In this day and age, the Circular Economy is understood as an economic and environmental imperative. However, there is still a big gap to fill between the concept and its practical reality. The growth of the digital connectivity has had a great impact in society during the last decade, bringing a handful of changes: new sources of value for citizens and economies, as well as new challenges for regulators and policy makers.
Looking into the next decade, the Internet of Things and the creation of intelligent assets will still appear as key aspects, and the opportunity to align IoT innovation with a Circular Economy is within sight.
Regenerative and Restorative, the Circular Economy’s main principle is to maintain products, components and materials in their highest utility and value level, for the longest time period possible. Being a continuous and positive development cycle, the Circular Economy preserves and improves natural capital, optimizes resources production and minimizes systemic risks by managing finite inventories and renewable flows. Transposing this concept to the business development area, it is understood that if new business models are designed correctly, they can be designed at a lower cost – improved service quality could be offered using fewer resources. Therefore, both businesses and governments should take this chance to guide us to a new era of sustainable maturity in which the intense use of natural resources will be at its minimum.
Besides this, the increasingly high number of intelligent assets and the most recent advances in R&D areas are reshaping the economy – the IoT (Internet of Things) is improving production and distribution processes, bringing significant shifts in the way products are (re)used, and allowing to extend the assets lifecycle.
Pairing today’s Digital revolution with circular economy principles can transform the economy’s relationship to materials and resources, unlocking additional value and generating positive outcomes – the Circular Economy helps dissociate economic value creation from resource consumption. Moreover, equipped with the ability to sense, store, communicate information about themselves and their surroundings, intelligent assets are posed to unlock tremendous opportunities for businesses and individuals – safer and longer usages.
The truth is that Intelligent assets pose themselves as a powerful, positive and disruptive trend affecting most industries. And, even though the value creation, opportunities will only be determined by the effective and successful design and implementation. This growth will continue. Being further designed, developed and deployed – altogether with circular principles -, intelligent assets can lead to the optimization of the circulation of materials, the minimization of the need to use virgin resources, the evaluation of the assets lifecycle, optimize stocks and flows, reveal and quantify the real cost of externalities.

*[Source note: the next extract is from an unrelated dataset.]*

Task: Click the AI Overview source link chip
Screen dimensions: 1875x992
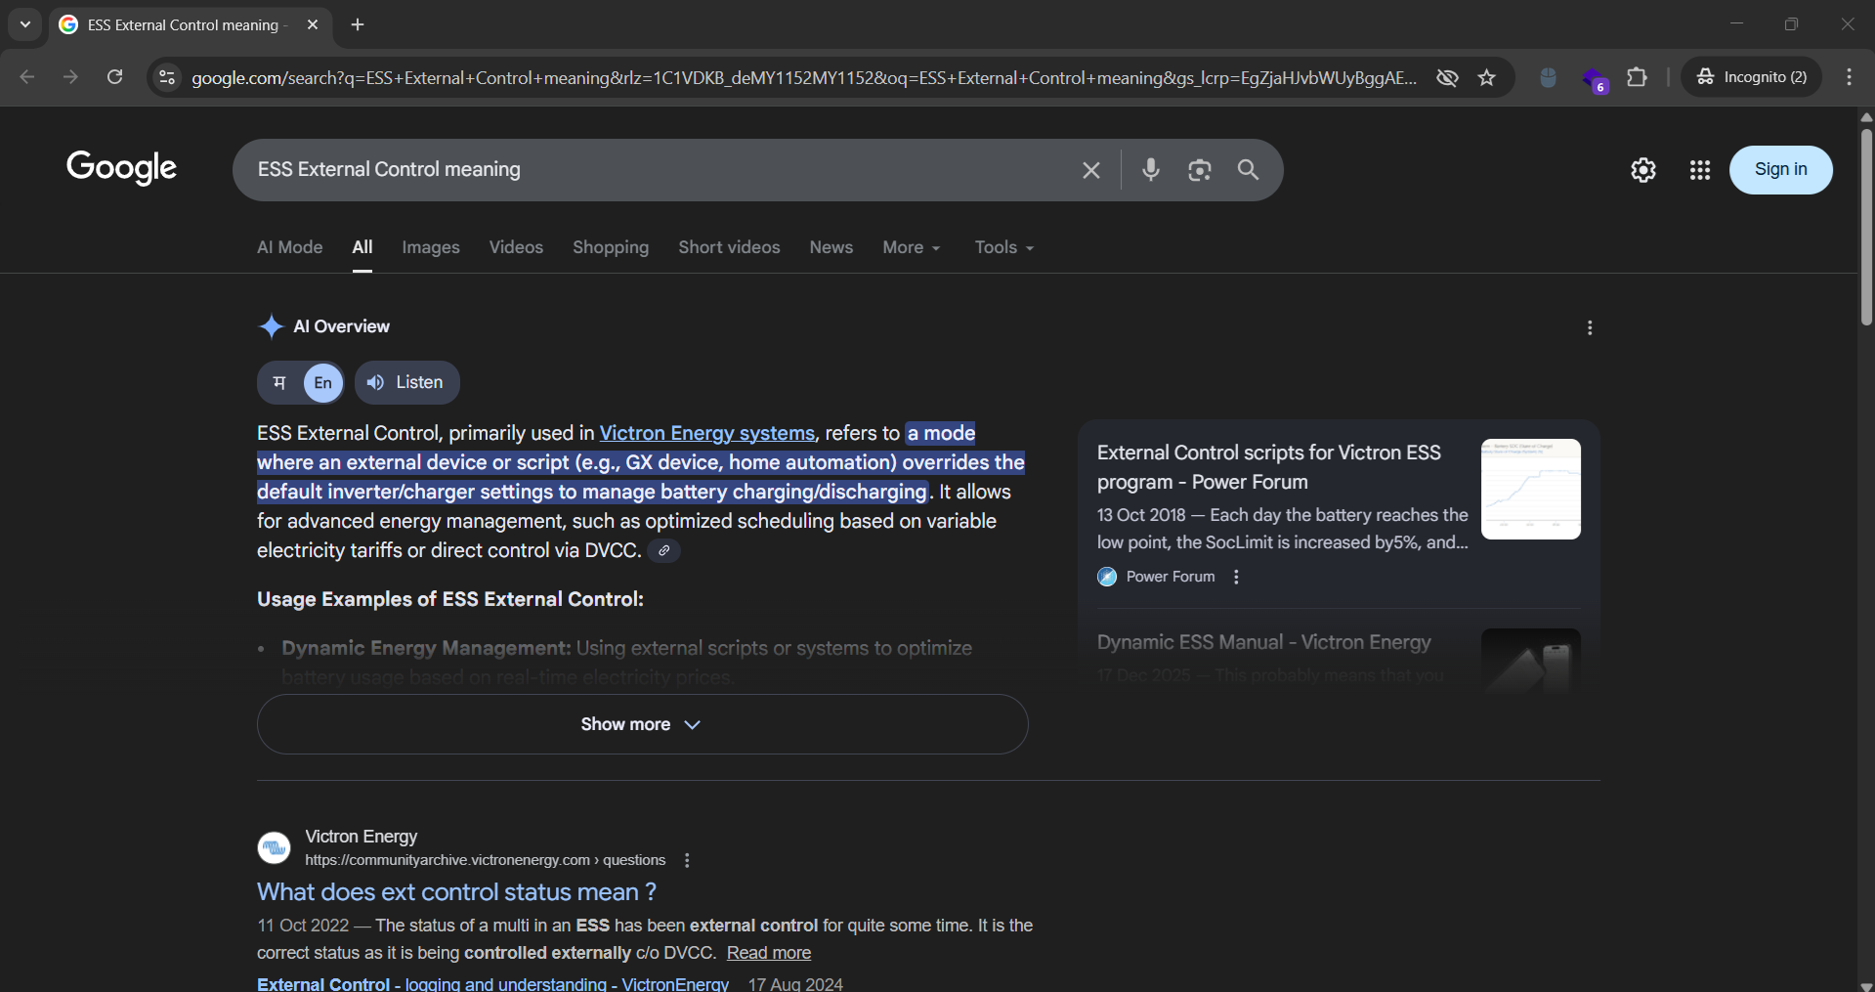Action: [663, 551]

As Technology and Intelligent Assets penetrate in the Global Economy and in the living Environment, businesses and regulators are faced with the challenge to develop a more structured and system-based approach to the role they play in improving resource and assets effectiveness, and with it people’s quality of life, while at the same time safeguarding personal privacy and security. Cooperating, identifying and articulating the opportunities presented by the circular economy could indeed lead to the resolution of several of the core challenges of envisaging a truly restorative and regenerative economy, in which assets are used through their full potential.